Rewrite the records from the line that contains "Image resolution: width=1000 pixels, height=526" to the line that contains "center [948, 14].", replacing "bookmark-item" with "favorite-item" and leaving everything else unchanged.
START Records to process
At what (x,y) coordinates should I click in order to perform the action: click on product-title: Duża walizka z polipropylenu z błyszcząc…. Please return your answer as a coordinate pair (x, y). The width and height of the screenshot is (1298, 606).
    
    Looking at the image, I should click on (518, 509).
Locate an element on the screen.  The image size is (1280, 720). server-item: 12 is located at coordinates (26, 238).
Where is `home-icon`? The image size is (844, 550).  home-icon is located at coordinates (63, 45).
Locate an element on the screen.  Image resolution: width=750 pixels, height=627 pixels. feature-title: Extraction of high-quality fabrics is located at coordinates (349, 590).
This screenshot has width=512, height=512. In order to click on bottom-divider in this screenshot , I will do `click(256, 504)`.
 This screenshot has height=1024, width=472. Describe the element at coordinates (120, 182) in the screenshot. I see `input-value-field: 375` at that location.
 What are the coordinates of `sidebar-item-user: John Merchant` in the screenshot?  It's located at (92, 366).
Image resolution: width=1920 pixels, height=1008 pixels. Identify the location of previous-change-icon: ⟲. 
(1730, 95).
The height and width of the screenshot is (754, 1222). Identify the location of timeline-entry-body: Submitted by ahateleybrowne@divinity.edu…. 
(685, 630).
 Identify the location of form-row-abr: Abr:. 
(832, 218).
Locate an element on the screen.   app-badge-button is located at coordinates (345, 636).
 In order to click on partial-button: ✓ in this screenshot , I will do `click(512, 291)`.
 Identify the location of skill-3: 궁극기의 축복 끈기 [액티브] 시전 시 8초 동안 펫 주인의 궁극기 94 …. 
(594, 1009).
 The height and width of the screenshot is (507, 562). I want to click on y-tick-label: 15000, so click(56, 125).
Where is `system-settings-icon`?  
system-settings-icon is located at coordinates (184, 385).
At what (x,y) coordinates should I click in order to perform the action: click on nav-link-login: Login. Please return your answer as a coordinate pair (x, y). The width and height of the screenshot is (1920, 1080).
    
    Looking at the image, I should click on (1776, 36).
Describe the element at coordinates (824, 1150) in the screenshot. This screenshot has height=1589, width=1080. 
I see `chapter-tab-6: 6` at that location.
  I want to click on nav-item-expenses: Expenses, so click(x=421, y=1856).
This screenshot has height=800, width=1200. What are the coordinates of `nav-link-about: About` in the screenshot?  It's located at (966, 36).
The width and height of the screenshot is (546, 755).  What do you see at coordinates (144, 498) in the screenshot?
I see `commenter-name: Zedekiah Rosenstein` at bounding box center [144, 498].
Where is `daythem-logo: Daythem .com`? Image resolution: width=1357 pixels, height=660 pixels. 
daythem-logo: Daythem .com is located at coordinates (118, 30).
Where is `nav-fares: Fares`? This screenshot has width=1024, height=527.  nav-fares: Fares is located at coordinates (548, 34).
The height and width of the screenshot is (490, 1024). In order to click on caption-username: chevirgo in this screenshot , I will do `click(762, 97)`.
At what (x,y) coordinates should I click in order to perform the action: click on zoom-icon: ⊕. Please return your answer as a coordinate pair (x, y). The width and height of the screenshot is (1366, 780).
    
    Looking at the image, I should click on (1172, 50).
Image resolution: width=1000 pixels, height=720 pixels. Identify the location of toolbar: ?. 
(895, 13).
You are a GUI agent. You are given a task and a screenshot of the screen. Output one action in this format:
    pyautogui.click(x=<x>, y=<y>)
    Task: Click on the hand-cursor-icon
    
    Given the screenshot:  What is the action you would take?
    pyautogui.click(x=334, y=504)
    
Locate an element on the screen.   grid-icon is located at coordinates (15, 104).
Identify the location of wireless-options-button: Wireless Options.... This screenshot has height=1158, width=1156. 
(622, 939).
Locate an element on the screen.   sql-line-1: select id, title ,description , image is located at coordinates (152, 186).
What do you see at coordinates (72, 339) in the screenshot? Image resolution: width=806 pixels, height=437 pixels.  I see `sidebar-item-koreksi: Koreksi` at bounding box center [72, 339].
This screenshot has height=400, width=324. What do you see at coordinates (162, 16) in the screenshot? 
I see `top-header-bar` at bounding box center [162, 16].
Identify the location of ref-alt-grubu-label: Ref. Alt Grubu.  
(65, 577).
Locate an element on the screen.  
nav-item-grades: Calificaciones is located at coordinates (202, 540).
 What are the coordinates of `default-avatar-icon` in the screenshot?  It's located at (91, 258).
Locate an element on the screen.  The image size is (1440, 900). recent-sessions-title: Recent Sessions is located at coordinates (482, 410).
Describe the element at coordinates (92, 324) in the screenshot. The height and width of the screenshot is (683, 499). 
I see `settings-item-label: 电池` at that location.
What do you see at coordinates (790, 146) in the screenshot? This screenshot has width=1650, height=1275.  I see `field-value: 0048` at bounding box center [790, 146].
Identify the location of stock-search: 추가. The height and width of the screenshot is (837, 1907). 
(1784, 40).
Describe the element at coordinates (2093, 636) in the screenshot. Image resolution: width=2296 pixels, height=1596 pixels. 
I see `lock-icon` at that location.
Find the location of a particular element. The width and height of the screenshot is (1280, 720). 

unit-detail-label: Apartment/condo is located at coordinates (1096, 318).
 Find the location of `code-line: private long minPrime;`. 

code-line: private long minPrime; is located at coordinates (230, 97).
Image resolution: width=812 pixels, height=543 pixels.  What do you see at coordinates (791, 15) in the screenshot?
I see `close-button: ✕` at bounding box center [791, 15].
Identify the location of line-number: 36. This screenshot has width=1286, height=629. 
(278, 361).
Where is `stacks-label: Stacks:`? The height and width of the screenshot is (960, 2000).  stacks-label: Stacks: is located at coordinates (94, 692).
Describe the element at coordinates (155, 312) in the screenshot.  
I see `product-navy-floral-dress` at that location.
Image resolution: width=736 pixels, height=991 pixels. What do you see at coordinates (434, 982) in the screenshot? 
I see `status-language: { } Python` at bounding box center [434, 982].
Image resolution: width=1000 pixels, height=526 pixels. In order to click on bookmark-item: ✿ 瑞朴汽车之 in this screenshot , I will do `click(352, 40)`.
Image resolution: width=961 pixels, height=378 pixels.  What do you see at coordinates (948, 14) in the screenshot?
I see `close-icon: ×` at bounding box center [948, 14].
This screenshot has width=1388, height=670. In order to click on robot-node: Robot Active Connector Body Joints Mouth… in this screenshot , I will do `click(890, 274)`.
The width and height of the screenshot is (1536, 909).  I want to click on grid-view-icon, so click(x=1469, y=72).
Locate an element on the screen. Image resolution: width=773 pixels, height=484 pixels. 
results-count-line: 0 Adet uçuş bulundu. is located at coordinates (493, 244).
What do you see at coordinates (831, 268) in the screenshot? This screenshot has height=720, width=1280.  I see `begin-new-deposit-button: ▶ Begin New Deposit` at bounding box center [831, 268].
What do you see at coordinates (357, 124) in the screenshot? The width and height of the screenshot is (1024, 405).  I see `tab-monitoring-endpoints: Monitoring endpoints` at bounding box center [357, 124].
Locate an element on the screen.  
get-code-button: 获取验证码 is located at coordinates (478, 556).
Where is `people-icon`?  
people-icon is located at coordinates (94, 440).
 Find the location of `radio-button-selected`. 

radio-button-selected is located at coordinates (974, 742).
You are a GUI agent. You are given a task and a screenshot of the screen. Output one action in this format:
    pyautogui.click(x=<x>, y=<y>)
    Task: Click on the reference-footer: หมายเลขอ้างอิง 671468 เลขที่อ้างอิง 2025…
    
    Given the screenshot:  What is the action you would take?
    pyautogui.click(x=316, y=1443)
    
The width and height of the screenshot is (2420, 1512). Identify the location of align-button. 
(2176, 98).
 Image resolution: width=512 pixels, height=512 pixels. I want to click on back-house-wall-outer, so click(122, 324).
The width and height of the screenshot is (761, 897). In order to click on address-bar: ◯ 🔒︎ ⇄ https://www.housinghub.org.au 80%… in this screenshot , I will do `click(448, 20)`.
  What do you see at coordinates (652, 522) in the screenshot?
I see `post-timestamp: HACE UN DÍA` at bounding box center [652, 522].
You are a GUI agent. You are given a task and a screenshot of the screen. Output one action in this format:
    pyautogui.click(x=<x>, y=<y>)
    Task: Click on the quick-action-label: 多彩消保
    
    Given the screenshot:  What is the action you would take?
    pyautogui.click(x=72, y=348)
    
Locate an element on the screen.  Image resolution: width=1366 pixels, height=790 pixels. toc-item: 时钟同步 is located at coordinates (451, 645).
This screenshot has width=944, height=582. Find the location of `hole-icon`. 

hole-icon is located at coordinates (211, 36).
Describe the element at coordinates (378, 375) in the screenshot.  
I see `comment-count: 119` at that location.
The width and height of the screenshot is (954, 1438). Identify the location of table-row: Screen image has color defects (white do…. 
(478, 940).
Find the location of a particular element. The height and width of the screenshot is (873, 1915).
END Records to process
* _Response_
Image resolution: width=1000 pixels, height=526 pixels. In order to click on favorite-item: ✿ 瑞朴汽车之 in this screenshot , I will do `click(352, 40)`.
Image resolution: width=961 pixels, height=378 pixels.  What do you see at coordinates (948, 14) in the screenshot?
I see `close-icon: ×` at bounding box center [948, 14].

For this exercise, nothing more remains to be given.